*EXERCISE AIM*. Every entry below must be transcribed exactly, with no line missing.

*EXERCISE MATERIAL*.
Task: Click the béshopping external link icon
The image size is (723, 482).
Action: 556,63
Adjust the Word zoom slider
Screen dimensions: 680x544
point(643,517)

*FINAL ANSWER*.
Task: Click the béshopping external link icon
The image size is (723, 482).
Action: 556,63
Adjust the Word zoom slider
Screen dimensions: 680x544
point(643,517)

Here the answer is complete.